*** Listed records ***

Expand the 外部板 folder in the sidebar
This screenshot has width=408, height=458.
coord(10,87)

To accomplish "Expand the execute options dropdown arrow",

***
*** Listed records ***

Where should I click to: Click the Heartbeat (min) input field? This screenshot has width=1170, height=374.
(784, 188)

***

Exercise objective: Please echo the listing verbatim, starting at the line that contains "Expand the 外部板 folder in the sidebar" and ending at the line that contains "the execute options", with both of those lines included.

Task solution:
Expand the 外部板 folder in the sidebar
This screenshot has width=408, height=458.
coord(10,87)

To accomplish "Expand the execute options dropdown arrow",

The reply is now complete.